In a chat with mid-day, Arshad reveals that she first met Das in Lahore in March 2007. "I believe Manto's personal life hasn't been given its due share of coverage. People should know the loving father and affectionate husband that he was. He was castigated during his lifetime, but he continues to be as relevant today as he was sixty-three years ago."
Nawazuddin Siddiqui in Manto
Though his works were pertinent, obscenity charges were levelled against many of his creations. The repeated defamatory allegations sent Manto plunging into the abyss of alcoholism, which, in turn, pushed his family into poverty. However, Arshad credits mother Safia for shielding them in troubled times. "As for our father, he saw a reflection of him in me and nicknamed me Jujiajee. He used to make me sit on his lap and sing Chanda Rai Ja Rai," she says.
Jalal remembers her father as a man who firmly believed in gender equality. "Manto did not shy away from helping around the house. He would even sweep the floor, so that his daughters could crawl around. He also made toys for us from discarded cigarette boxes and matchsticks."
Pakistani director Sarmad Khoosat had brought Manto's life to the big screen with his 2015 eponymous offering.
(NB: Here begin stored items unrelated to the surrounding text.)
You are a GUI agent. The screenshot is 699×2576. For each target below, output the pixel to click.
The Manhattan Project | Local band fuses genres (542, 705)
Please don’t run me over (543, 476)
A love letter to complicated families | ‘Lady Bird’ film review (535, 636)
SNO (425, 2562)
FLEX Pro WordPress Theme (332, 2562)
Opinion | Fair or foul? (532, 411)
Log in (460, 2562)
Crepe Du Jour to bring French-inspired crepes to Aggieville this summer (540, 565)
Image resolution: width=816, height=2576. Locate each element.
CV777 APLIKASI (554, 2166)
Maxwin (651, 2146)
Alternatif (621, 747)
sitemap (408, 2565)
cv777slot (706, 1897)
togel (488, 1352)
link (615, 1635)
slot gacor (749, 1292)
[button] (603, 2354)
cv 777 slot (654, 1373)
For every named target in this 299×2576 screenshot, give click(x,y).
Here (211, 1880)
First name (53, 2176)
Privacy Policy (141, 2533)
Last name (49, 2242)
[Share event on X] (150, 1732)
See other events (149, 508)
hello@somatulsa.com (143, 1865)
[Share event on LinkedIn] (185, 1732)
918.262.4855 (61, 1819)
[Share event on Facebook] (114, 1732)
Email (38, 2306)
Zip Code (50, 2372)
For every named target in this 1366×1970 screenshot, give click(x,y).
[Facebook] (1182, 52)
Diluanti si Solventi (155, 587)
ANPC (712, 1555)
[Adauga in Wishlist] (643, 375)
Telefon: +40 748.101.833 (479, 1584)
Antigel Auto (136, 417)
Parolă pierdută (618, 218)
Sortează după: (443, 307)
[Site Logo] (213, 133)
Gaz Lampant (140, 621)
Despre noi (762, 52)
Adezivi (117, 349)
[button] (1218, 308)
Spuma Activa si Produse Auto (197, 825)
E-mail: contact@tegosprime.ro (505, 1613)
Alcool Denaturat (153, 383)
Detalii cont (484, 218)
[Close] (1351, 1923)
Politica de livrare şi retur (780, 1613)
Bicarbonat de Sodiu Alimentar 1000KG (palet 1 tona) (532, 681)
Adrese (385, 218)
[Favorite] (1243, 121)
But Arshad believes that Das's rendition will unravel other facets of the famed writer. "Nandita worked closely with the family to understand the intricacies of Manto on a personal level, unlike Sarmad who never bothered asking us about what he was like as a person."
Jalal chimes in, "Nandita has essentially focussed on my father's life when he was in Bombay. Sarmad's focus, on the other hand, was on Manto's life in Lahore. He intended to make a television serial, but eventually condensed it and released it as a film."